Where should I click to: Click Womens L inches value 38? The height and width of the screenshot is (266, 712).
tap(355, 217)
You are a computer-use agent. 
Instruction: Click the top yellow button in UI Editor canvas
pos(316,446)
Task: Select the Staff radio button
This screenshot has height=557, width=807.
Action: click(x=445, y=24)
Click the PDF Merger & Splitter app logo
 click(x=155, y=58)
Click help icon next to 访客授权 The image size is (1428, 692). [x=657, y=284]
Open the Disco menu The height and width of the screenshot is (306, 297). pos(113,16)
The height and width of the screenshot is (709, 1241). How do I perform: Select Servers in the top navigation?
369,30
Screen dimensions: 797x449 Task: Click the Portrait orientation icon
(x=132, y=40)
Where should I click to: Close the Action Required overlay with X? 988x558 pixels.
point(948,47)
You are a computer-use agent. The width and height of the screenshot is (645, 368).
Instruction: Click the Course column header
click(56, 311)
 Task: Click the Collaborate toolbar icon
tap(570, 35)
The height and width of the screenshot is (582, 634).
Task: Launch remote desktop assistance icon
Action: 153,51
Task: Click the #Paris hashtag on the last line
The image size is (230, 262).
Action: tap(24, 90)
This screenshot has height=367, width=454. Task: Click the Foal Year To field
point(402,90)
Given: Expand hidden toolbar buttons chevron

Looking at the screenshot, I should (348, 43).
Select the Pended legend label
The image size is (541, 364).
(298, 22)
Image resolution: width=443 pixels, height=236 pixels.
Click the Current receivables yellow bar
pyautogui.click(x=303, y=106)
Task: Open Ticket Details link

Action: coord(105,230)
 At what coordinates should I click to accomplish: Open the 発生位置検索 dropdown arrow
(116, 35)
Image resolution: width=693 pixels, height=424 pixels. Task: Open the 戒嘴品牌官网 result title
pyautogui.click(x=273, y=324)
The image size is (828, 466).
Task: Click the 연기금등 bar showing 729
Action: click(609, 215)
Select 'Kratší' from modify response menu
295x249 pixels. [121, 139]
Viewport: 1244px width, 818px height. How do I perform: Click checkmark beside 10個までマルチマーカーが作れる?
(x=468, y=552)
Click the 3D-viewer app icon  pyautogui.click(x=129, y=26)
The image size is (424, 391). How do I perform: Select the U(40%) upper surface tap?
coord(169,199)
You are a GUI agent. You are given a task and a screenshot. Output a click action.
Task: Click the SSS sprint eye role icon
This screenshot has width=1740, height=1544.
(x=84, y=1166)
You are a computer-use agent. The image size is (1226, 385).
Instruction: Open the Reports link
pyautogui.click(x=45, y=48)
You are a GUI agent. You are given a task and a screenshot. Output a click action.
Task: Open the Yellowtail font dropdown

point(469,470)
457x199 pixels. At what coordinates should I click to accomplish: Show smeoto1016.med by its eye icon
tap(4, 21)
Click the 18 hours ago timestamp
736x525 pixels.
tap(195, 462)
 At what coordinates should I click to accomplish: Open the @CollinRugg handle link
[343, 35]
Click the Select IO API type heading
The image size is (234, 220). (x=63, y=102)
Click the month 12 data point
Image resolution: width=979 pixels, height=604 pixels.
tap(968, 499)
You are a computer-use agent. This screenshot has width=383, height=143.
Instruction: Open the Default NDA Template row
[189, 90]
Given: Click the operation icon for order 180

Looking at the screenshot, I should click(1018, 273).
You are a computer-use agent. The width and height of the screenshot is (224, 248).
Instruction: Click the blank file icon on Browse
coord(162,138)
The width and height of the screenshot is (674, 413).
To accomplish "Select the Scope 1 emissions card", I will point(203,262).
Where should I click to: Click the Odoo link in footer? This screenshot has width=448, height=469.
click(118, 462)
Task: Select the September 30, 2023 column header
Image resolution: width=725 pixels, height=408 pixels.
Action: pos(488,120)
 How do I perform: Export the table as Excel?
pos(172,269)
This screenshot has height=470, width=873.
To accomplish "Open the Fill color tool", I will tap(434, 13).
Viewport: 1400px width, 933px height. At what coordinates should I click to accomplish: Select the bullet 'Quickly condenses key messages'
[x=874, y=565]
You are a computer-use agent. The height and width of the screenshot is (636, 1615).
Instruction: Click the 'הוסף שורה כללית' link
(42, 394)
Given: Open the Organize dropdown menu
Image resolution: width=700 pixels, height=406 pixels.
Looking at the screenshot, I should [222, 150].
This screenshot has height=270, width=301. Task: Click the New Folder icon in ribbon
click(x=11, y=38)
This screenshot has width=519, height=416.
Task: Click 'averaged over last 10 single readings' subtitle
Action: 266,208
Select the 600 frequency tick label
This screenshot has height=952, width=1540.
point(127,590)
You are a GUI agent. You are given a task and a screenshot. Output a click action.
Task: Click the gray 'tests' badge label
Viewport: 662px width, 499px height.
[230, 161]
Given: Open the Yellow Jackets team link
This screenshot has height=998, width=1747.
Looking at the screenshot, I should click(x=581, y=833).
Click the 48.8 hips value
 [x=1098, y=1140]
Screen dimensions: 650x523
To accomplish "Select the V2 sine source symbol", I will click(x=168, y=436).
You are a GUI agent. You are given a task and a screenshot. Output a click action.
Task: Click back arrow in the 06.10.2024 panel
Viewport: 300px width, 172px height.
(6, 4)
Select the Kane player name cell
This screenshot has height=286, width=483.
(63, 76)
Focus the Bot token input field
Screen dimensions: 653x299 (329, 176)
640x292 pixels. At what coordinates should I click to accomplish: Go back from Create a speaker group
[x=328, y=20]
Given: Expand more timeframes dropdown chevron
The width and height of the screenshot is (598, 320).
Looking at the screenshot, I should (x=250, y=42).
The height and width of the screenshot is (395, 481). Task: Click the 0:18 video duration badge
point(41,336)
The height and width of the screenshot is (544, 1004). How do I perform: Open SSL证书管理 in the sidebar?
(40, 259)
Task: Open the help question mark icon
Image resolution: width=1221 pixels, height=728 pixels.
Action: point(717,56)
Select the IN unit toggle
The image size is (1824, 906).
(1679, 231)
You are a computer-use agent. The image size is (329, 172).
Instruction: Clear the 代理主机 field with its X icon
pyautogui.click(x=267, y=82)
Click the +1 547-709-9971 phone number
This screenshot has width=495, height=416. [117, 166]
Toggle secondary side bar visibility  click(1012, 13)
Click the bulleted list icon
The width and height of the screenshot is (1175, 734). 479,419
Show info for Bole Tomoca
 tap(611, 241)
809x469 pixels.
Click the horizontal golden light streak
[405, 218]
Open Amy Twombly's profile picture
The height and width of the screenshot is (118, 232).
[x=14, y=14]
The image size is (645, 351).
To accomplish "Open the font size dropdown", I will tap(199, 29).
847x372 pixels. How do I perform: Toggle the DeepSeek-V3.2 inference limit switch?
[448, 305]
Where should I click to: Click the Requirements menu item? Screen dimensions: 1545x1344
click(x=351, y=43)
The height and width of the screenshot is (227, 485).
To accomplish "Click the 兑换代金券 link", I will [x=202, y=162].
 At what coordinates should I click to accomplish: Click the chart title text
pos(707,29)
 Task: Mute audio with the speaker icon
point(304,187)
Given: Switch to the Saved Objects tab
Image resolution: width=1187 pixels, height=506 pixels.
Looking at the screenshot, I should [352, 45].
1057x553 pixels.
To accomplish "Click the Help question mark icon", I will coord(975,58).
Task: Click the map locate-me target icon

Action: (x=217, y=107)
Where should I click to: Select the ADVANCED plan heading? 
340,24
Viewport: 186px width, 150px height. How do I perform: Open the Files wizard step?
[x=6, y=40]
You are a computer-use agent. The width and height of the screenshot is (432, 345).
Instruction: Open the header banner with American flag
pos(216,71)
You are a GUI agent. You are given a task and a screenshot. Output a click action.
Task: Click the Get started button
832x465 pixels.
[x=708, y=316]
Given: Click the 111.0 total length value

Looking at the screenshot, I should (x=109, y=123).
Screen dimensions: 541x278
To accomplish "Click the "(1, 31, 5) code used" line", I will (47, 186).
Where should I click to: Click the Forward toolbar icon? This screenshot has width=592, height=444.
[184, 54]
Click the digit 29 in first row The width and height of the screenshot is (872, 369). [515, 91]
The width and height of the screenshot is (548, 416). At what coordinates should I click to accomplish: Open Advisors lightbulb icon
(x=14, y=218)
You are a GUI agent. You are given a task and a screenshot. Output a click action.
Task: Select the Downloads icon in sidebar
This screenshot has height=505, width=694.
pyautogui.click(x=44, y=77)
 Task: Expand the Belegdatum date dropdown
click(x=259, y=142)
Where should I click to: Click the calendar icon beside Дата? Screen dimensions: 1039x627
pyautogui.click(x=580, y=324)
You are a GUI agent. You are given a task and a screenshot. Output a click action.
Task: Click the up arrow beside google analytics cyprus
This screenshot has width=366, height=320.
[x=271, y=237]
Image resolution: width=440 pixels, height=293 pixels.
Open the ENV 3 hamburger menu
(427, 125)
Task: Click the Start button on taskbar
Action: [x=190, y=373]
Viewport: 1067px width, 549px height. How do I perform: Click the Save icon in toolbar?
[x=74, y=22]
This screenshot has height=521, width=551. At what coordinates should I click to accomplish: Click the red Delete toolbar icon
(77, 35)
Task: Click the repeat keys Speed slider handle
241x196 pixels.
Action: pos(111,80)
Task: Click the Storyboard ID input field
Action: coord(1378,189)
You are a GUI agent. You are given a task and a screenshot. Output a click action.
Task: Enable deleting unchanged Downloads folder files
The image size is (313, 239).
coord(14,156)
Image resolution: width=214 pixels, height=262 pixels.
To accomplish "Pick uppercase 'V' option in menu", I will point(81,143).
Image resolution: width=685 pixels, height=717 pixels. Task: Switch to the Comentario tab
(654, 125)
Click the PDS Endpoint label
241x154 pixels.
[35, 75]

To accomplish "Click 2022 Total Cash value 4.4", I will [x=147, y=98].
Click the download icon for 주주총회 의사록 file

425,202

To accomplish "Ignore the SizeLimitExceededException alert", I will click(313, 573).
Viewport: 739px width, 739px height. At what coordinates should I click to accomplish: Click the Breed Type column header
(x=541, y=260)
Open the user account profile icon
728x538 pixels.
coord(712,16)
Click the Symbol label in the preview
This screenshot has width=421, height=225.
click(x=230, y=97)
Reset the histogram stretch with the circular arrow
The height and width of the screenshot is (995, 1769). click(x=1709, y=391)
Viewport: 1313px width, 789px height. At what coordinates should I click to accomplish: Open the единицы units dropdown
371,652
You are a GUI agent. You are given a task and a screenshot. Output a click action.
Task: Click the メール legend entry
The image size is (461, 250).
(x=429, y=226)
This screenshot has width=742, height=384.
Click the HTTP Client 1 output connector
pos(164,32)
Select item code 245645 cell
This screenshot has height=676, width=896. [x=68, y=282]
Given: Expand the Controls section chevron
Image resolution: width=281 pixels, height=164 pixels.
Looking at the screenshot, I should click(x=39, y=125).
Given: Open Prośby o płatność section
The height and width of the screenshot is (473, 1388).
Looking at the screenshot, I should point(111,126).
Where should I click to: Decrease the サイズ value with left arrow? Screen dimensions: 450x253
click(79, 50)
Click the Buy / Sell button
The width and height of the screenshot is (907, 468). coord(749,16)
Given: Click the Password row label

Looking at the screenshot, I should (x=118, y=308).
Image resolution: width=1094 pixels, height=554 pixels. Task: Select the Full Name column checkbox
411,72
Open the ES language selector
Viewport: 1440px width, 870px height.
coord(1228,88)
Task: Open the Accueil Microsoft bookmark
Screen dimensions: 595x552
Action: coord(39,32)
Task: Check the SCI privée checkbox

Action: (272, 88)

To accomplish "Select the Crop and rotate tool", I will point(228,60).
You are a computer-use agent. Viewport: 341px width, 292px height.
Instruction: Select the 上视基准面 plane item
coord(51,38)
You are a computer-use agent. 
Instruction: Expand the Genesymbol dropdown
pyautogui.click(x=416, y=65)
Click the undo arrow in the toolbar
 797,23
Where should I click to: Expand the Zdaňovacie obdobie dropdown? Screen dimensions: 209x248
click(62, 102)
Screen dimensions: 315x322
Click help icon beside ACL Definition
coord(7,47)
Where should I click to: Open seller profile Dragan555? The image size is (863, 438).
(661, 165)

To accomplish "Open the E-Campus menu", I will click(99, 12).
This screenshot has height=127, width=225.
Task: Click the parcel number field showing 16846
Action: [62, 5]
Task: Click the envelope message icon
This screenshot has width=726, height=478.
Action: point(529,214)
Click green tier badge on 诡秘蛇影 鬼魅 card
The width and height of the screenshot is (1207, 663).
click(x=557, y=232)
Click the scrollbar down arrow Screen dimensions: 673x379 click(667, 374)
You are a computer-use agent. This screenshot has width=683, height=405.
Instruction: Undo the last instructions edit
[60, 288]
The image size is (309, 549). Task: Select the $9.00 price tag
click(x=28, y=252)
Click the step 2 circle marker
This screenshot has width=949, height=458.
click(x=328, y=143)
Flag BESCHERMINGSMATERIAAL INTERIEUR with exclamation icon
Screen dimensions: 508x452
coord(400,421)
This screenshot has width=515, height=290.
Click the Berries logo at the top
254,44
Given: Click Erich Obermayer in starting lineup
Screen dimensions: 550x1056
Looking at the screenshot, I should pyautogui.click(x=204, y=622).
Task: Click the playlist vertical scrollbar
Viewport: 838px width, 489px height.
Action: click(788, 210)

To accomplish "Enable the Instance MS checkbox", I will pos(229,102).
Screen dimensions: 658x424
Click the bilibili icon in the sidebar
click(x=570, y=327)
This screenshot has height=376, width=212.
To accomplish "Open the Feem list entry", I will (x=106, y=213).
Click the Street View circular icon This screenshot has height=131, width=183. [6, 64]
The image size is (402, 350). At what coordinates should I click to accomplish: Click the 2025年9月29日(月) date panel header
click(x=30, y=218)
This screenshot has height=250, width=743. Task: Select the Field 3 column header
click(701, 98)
━━━━━━━━━━━━━━━━━━━━
Please output only the lines from the first line of the entries through the line with "is (645, 368).", both included, exactly as written.

Where should I click to: Click Womens L inches value 38? The height and width of the screenshot is (266, 712).
tap(355, 217)
You are a computer-use agent. 
Instruction: Click the top yellow button in UI Editor canvas
pos(316,446)
Task: Select the Staff radio button
This screenshot has height=557, width=807.
Action: click(x=445, y=24)
Click the PDF Merger & Splitter app logo
 click(x=155, y=58)
Click help icon next to 访客授权 The image size is (1428, 692). [x=657, y=284]
Open the Disco menu The height and width of the screenshot is (306, 297). pos(113,16)
The height and width of the screenshot is (709, 1241). How do I perform: Select Servers in the top navigation?
369,30
Screen dimensions: 797x449 Task: Click the Portrait orientation icon
(x=132, y=40)
Where should I click to: Close the Action Required overlay with X? 988x558 pixels.
point(948,47)
You are a computer-use agent. The width and height of the screenshot is (645, 368).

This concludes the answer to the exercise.